§ **WHAT THE TASK REQUIRES**: Every line containing "agent" should be copied out. Go through the entries and find them.

···

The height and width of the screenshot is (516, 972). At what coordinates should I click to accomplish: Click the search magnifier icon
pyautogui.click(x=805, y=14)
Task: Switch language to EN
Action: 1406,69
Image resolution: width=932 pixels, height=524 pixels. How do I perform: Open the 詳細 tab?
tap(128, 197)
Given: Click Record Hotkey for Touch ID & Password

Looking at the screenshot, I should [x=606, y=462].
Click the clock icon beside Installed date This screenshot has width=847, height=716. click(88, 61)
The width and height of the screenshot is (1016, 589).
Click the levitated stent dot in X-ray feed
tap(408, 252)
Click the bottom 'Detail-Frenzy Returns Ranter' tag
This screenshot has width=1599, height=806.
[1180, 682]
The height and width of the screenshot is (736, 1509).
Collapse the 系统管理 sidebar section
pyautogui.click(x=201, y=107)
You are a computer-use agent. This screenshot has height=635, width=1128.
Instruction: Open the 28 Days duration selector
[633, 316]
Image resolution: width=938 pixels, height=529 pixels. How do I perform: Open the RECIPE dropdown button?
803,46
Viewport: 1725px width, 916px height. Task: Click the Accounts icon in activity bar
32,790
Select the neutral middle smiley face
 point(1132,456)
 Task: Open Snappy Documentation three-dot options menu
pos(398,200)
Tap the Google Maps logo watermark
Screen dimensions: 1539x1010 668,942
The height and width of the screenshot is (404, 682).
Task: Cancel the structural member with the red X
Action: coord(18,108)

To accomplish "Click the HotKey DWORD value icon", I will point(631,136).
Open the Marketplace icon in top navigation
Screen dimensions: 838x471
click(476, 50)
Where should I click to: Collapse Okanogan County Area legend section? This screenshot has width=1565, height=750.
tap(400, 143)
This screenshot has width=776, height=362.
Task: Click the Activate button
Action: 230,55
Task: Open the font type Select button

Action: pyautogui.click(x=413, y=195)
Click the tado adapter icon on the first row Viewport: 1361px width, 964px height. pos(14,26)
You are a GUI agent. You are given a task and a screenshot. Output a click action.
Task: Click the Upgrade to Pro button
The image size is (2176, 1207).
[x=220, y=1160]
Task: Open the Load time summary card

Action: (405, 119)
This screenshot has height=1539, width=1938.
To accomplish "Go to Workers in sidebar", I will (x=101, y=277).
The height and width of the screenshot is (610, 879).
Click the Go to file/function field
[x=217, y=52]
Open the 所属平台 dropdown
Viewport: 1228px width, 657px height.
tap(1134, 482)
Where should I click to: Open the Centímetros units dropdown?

···

§ **WRITTEN RESPONSE**:
You are a computer-use agent. This screenshot has height=635, width=1128.
You are a GUI agent. You are given a task and a screenshot. Output a click action.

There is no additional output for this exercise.